- Born: March 4, 1974 (age 52) Hubei, China
- Education: Central Academy of Drama
- Notable work: Olympic visual identity, Enigma, Auspicious Clouds
- Style: Oil painting, Ink painting, Calligraphy

= Yi Ming (artist) =

Chinese painter, calligrapher and designer

Yi Ming (易茗; born 4 March 1974) is a Chinese painter, calligrapher and cross-disciplinary designer whose practice spans studio ink painting, oil painting, Olympic visual identity and cinematic art direction. His synthesis of traditional brushwork with contemporary graphic design has been commissioned for the 2008 Beijing Summer Olympics and the 2022 Beijing Winter Olympics, while his ink, oil paintings and calligraphy have entered public and private collections in China and abroad.

==Early life and education==
Yi Ming grew up in Wuhan and mastered expressive ink lines by the age of ten. A mentor introduced him to classical calligraphic models such as Yi Bingshou. He moved to Beijing to study stage and image design at the Central Academy of Drama under professors Huo Qidi and Guo Shuyi.

==Career==
===Olympic and state commissions===
Yi Ming was appointed chief image designer for the 2008 Beijing Summer Olympics, weaving auspicious-cloud motifs and kinetic brush forms into the Games' visual narrative. He reprised the role for the 2022 Beijing Winter Olympics, adapting icy palettes and fluid strokes to articulate themes of resilience and unity. Between the two Olympiads he served as chief stylist for the 2016 G20 Summit in Hangzhou and principal designer of the "Beijing Eight Minutes" cultural segment at the closing ceremony of the 2018 Winter Olympics.

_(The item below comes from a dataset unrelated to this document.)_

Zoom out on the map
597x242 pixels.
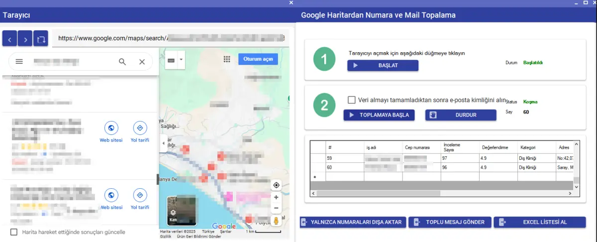tap(276, 208)
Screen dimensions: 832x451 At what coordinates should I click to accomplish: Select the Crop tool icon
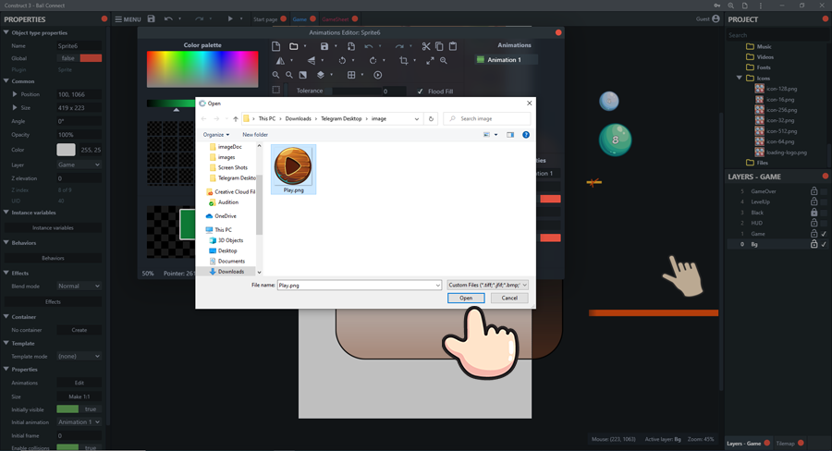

===Studio practice and reception===
Alongside design work, Yi Ming maintains a studio practice in painting and calligraphy. His oil painting Enigma realised ¥1.288 million and Auspicious Clouds fetched ¥402,500 at the Beijing Rongbao autumn art auction in 2023. At the 2024 spring session his oil painting Spring Charm set a personal record of ¥3.22 million. Critics writing in Minsheng Weekly note that his brush economy balances fullness and void, allowing the eye to oscillate between substance and breath, an approach Yi links to Chan-Buddhist conceptions of emptiness. He lectures on image aesthetics at universities and authored Civil Servant Image Handbook (2003), regarded as China's first professional guide to visual presentation in public service.

==Exhibitions==
Yi's work featured in the "Beijing Double-Olympics Retrospective Art Exhibition" at the Beijing Olympic Museum from 4 February to 10 May 2024, a survey of art created for both the 2008 and 2022 Games. On 11 December 2023 his canvases Auspicious Clouds and Enigma were displayed ahead of sale in the Contemporary Art section of Beijing Rongbao's autumn auction, where their paired hanging highlighted his manipulation of colour-field luminosity. A solo exhibition titled "Exploration·Traces" is scheduled for later part of 2025 as part of the China–Singapore 60th-anniversary cultural programme and will include live calligraphy demonstrations.